List every line below that contains the word "oval".

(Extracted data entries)
** Start **

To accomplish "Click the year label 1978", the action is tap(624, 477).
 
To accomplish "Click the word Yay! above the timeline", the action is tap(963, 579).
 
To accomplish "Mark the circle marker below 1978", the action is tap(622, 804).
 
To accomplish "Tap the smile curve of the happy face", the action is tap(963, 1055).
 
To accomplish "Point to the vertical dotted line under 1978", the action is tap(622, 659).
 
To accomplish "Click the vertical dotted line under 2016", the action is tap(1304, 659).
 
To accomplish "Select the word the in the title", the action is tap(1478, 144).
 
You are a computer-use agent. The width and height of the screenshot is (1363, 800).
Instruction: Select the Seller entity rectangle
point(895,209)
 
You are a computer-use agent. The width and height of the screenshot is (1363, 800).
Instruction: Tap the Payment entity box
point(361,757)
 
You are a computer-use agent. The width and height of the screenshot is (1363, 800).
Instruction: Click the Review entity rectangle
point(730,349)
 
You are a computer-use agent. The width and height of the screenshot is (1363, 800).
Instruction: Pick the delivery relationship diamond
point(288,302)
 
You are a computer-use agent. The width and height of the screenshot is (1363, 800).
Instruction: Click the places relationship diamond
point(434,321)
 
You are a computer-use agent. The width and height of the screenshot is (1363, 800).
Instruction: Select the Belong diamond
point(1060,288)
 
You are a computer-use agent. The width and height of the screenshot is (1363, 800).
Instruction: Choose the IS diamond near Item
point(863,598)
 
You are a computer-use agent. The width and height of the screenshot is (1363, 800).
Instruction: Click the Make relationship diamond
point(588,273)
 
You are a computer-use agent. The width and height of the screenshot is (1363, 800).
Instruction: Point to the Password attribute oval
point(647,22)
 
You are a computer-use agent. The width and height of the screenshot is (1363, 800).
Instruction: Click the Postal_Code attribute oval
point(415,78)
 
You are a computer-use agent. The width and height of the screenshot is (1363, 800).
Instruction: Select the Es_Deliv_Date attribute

** End **

- Result of this task:
Instruction: Point to the Password attribute oval
Instruction: Click the Postal_Code attribute oval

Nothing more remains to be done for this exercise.